Work to do: Quote the data below verbatim, line for line.
# # # # # # #
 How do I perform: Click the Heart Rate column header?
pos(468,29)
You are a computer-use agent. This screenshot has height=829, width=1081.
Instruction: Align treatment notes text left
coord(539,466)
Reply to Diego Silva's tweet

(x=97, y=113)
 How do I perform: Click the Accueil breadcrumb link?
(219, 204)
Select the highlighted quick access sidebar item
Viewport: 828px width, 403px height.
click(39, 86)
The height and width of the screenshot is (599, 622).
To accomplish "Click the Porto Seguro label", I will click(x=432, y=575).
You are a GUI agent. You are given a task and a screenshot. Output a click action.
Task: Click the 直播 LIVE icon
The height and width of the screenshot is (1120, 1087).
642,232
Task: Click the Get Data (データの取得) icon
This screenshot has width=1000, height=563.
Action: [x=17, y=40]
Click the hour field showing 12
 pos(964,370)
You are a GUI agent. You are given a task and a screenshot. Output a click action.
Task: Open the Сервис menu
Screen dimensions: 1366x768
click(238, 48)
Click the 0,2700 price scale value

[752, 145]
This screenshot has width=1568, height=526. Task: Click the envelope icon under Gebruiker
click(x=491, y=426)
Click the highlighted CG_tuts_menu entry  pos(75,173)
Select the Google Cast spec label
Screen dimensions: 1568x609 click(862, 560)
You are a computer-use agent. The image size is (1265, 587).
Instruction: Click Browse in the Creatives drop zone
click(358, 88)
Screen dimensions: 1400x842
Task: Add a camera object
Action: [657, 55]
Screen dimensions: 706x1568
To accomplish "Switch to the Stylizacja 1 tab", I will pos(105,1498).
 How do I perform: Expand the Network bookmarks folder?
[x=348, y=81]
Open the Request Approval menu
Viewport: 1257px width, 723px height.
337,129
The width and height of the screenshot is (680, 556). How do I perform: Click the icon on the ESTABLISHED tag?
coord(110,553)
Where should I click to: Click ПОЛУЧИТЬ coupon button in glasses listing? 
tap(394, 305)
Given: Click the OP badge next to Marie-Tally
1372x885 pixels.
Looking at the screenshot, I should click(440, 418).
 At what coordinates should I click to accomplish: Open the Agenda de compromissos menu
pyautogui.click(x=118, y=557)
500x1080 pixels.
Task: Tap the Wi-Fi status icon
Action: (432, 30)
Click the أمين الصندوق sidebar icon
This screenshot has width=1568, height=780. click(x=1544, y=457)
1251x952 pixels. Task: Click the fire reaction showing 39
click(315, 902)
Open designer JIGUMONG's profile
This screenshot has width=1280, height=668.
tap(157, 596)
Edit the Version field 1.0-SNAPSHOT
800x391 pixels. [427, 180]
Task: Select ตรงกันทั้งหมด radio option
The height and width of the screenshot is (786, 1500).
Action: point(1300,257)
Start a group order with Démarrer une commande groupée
# # # # # # #
Exercise response:
 How do I perform: Click the Heart Rate column header?
pos(468,29)
You are a computer-use agent. This screenshot has height=829, width=1081.
Instruction: Align treatment notes text left
coord(539,466)
Reply to Diego Silva's tweet

(x=97, y=113)
 How do I perform: Click the Accueil breadcrumb link?
(219, 204)
Select the highlighted quick access sidebar item
Viewport: 828px width, 403px height.
click(39, 86)
The height and width of the screenshot is (599, 622).
To accomplish "Click the Porto Seguro label", I will click(x=432, y=575).
You are a GUI agent. You are given a task and a screenshot. Output a click action.
Task: Click the 直播 LIVE icon
The height and width of the screenshot is (1120, 1087).
642,232
Task: Click the Get Data (データの取得) icon
This screenshot has width=1000, height=563.
Action: [x=17, y=40]
Click the hour field showing 12
 pos(964,370)
You are a GUI agent. You are given a task and a screenshot. Output a click action.
Task: Open the Сервис menu
Screen dimensions: 1366x768
click(238, 48)
Click the 0,2700 price scale value

[752, 145]
This screenshot has width=1568, height=526. Task: Click the envelope icon under Gebruiker
click(x=491, y=426)
Click the highlighted CG_tuts_menu entry  pos(75,173)
Select the Google Cast spec label
Screen dimensions: 1568x609 click(862, 560)
You are a computer-use agent. The image size is (1265, 587).
Instruction: Click Browse in the Creatives drop zone
click(358, 88)
Screen dimensions: 1400x842
Task: Add a camera object
Action: [657, 55]
Screen dimensions: 706x1568
To accomplish "Switch to the Stylizacja 1 tab", I will pos(105,1498).
 How do I perform: Expand the Network bookmarks folder?
[x=348, y=81]
Open the Request Approval menu
Viewport: 1257px width, 723px height.
337,129
The width and height of the screenshot is (680, 556). How do I perform: Click the icon on the ESTABLISHED tag?
coord(110,553)
Where should I click to: Click ПОЛУЧИТЬ coupon button in glasses listing? 
tap(394, 305)
Given: Click the OP badge next to Marie-Tally
1372x885 pixels.
Looking at the screenshot, I should click(440, 418).
 At what coordinates should I click to accomplish: Open the Agenda de compromissos menu
pyautogui.click(x=118, y=557)
500x1080 pixels.
Task: Tap the Wi-Fi status icon
Action: (432, 30)
Click the أمين الصندوق sidebar icon
This screenshot has width=1568, height=780. click(x=1544, y=457)
1251x952 pixels. Task: Click the fire reaction showing 39
click(315, 902)
Open designer JIGUMONG's profile
This screenshot has width=1280, height=668.
tap(157, 596)
Edit the Version field 1.0-SNAPSHOT
800x391 pixels. [427, 180]
Task: Select ตรงกันทั้งหมด radio option
The height and width of the screenshot is (786, 1500).
Action: point(1300,257)
Start a group order with Démarrer une commande groupée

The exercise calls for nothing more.